Der 57-jährige Geschäftsmann hatte das Gebäude gegen Mittag betreten und damit gedroht, die Sprengsätze zu zünden, falls sein Fall nicht bis 16 Uhr gelöst werde. Wegen der Entscheidung eines Handelsgerichts habe er eine E-Mail an 11.000 Adressen geschickt. Er verlangte Gerechtigkeit wegen eines verlorenen Prozesses vor einem Handelsgericht, ließ das Ultimatum aber verstreichen. Genauere Angaben zu seinen Forderungen wurden nicht gemacht. Wegen des verlorenen Prozesses war er bereits 2004 in einen 80-tägigen Hungerstreik getreten.

Der Vorfall zog sich über mehrere Stunden hin. Auch nach der Entwaffnung dauerten die Gespräche zwischen dem Mann und Unterhändlern des Innenministeriums an, wie die Sprecherin weiter sagte.

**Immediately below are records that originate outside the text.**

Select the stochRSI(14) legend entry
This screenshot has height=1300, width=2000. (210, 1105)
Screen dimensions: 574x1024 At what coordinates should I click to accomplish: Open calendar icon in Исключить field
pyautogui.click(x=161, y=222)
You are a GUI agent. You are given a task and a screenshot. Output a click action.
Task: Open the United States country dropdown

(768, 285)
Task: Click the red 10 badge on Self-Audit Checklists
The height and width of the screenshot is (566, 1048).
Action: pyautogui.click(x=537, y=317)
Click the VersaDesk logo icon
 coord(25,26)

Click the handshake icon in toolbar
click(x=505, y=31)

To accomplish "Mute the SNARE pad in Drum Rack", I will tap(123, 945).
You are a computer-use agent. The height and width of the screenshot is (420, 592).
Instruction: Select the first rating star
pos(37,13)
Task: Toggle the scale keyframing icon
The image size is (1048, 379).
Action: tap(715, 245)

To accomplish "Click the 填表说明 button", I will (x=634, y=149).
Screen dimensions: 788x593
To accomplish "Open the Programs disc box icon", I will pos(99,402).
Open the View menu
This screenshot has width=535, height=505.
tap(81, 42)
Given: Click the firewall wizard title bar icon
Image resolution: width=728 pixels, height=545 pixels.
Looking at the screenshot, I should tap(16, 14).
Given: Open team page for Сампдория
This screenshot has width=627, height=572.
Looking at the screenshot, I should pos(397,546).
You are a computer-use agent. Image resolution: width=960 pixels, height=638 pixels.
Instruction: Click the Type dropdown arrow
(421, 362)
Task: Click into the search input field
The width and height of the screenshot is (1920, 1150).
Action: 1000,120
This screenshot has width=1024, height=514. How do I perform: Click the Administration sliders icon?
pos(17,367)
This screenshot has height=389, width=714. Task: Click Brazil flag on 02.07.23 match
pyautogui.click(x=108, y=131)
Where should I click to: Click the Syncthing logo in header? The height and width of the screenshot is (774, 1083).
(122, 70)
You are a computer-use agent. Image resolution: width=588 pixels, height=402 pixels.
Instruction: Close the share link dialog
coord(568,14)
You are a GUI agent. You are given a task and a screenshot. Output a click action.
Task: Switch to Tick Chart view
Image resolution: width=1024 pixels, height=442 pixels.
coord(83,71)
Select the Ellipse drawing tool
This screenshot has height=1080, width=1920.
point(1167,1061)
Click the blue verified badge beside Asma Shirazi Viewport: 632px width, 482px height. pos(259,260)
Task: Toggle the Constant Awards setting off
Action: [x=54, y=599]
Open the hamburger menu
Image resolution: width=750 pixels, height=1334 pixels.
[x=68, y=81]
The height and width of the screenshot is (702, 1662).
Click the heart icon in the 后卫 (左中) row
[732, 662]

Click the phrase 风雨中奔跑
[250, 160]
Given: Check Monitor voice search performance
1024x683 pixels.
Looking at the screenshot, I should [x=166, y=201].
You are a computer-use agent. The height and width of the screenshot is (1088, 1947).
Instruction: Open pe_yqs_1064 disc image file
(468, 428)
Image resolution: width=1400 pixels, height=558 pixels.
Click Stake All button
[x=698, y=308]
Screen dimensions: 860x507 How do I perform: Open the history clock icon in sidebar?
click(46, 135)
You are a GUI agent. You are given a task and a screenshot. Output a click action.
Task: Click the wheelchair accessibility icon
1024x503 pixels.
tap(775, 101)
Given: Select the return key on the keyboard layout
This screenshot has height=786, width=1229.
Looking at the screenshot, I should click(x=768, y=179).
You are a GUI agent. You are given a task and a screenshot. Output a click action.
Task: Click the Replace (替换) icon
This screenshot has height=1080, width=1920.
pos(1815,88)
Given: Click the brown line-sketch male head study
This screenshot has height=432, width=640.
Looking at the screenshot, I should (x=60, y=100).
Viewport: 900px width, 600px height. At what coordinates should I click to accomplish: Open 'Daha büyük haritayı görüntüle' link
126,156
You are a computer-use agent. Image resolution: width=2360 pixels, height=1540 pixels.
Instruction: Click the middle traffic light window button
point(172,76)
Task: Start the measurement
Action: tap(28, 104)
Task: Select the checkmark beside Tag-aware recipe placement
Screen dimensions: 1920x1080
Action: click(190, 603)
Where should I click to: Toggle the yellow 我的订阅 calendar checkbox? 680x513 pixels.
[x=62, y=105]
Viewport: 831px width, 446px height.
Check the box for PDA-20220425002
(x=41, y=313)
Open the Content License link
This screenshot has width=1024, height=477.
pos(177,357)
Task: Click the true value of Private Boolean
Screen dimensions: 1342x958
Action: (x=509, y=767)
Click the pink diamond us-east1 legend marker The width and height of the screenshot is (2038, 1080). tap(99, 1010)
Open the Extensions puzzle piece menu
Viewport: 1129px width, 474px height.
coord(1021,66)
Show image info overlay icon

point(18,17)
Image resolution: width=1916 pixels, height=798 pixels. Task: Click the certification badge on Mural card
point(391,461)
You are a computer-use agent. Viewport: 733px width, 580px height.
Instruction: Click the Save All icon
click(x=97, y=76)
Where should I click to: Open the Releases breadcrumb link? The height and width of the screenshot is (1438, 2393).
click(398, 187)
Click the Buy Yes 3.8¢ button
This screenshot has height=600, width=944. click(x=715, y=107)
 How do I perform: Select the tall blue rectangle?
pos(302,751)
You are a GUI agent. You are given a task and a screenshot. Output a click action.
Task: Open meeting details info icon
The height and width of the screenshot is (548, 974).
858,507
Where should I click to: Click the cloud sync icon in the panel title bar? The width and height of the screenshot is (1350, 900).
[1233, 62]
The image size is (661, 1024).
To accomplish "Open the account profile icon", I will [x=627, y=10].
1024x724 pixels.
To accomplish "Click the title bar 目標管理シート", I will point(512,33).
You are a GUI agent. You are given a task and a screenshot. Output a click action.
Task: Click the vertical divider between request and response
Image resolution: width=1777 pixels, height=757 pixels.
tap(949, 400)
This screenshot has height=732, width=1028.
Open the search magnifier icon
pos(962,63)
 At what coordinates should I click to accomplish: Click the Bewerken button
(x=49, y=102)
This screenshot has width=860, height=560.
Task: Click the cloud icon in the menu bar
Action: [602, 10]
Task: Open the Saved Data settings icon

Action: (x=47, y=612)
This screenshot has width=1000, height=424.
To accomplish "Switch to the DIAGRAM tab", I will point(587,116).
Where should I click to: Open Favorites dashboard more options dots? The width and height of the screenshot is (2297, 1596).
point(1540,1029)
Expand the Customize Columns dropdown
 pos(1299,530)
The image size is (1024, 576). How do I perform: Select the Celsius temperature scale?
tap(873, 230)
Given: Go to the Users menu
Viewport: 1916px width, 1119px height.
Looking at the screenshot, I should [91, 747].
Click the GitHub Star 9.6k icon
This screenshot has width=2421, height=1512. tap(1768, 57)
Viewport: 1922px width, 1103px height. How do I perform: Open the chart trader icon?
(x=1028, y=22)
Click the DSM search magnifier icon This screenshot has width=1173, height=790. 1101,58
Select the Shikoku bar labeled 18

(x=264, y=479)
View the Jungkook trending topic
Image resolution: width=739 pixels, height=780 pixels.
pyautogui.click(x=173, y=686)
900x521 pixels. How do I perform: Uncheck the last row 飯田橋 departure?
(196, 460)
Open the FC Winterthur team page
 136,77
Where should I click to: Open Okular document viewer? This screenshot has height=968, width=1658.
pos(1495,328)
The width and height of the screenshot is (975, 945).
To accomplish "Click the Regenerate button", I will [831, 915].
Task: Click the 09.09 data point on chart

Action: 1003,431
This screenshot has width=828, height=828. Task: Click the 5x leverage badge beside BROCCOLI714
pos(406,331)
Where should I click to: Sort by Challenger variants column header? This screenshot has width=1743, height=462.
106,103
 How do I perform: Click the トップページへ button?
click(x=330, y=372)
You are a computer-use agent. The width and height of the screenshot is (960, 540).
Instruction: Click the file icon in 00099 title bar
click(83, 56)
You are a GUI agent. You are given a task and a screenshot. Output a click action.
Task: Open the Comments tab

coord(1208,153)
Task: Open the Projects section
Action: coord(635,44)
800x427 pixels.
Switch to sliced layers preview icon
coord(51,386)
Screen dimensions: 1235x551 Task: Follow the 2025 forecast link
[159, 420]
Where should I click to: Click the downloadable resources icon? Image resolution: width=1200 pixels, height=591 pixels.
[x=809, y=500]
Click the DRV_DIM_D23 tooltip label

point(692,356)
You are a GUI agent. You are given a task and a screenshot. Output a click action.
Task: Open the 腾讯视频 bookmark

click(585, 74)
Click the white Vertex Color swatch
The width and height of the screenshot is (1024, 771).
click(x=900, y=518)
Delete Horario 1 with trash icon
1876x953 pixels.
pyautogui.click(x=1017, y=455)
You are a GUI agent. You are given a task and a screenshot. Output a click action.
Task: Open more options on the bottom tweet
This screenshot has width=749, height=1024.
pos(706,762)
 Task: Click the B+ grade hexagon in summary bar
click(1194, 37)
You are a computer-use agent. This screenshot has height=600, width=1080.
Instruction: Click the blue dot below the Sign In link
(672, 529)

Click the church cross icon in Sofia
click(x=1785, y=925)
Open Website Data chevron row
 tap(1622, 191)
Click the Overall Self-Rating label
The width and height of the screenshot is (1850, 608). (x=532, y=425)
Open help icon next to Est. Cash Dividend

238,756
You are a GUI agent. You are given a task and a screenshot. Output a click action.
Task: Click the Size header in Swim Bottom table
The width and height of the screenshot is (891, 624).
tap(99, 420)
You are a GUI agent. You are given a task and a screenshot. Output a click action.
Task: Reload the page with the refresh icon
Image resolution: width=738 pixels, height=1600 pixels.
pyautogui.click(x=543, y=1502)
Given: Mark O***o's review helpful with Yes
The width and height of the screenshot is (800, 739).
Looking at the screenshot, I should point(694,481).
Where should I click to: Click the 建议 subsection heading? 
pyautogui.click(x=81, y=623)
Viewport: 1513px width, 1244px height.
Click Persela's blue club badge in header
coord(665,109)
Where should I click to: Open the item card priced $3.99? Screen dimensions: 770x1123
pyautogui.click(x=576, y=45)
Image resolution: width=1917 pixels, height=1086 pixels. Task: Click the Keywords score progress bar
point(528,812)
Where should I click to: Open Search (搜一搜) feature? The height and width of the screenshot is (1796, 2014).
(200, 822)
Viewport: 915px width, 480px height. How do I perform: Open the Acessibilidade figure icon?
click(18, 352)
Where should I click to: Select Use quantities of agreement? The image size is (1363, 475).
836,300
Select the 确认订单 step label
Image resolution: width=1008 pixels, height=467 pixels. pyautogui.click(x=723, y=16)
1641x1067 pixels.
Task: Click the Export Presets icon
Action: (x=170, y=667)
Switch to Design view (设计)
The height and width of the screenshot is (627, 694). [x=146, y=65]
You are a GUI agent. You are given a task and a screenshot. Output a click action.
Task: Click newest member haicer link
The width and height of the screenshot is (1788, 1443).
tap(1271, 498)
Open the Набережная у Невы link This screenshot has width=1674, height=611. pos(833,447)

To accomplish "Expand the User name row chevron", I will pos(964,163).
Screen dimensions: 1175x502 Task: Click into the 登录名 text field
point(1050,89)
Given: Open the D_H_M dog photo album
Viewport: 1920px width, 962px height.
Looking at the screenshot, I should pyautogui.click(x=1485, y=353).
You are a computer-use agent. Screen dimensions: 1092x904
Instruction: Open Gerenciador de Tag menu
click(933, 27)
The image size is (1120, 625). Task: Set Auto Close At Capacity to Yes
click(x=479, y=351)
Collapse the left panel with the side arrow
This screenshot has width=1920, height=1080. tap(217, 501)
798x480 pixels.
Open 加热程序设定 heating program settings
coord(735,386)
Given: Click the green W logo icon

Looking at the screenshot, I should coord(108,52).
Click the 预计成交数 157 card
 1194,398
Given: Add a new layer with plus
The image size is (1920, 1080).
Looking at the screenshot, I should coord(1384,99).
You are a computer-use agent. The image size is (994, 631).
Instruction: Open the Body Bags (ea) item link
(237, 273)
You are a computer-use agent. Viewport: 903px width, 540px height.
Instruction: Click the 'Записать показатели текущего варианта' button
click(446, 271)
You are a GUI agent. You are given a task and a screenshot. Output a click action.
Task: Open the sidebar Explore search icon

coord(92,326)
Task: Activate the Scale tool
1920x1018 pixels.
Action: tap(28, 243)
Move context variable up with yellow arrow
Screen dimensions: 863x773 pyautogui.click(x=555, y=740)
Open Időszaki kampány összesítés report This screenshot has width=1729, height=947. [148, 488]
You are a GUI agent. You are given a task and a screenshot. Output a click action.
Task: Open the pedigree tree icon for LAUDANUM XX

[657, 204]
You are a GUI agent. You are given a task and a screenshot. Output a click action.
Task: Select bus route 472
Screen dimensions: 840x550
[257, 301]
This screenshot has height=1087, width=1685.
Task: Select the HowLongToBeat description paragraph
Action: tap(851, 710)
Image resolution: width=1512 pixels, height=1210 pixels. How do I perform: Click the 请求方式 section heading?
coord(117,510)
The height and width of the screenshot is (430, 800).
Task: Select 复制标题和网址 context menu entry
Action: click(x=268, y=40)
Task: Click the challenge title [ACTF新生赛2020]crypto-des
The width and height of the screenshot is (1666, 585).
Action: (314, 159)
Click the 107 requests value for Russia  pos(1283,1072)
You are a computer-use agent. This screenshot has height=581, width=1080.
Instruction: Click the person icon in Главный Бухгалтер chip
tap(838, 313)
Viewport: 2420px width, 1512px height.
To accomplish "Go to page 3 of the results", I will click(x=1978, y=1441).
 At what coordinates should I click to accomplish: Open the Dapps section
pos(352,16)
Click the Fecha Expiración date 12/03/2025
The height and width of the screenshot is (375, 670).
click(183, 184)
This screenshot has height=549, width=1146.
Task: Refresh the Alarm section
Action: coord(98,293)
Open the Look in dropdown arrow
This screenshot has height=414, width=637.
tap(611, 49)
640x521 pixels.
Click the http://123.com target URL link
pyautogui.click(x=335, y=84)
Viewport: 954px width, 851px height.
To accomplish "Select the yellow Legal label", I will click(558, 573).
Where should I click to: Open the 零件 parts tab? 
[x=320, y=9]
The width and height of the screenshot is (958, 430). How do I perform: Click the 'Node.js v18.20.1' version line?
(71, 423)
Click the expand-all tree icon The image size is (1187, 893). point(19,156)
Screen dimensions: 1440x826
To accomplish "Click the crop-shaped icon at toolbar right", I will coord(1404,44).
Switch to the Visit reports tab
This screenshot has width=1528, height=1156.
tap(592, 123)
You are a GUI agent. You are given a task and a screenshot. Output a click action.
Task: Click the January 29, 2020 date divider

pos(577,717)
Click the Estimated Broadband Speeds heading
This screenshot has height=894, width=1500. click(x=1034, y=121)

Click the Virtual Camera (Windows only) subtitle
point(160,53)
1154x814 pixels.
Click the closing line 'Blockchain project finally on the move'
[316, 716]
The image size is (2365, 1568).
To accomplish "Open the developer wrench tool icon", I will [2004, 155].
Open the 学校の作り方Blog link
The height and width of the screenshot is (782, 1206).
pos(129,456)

Einige Stunden nach dem Eindringen des Mannes in den Präsidentensitz zeigten Fernsehsender, wie Tadic das weiträumig abgesperrte Gebäude in der Belgrader Innenstadt betrat.

In einer Erklärung der Präsidentschaft hieß es, Tadic sei mit Mitgliedern seines Kabinetts und Mitarbeitern im Gebäude. Der pro-westliche Präsident hatte am Mittwoch ein Abendessen für US-Vizepräsident Joseph Biden in seinem Amtssitz gegeben.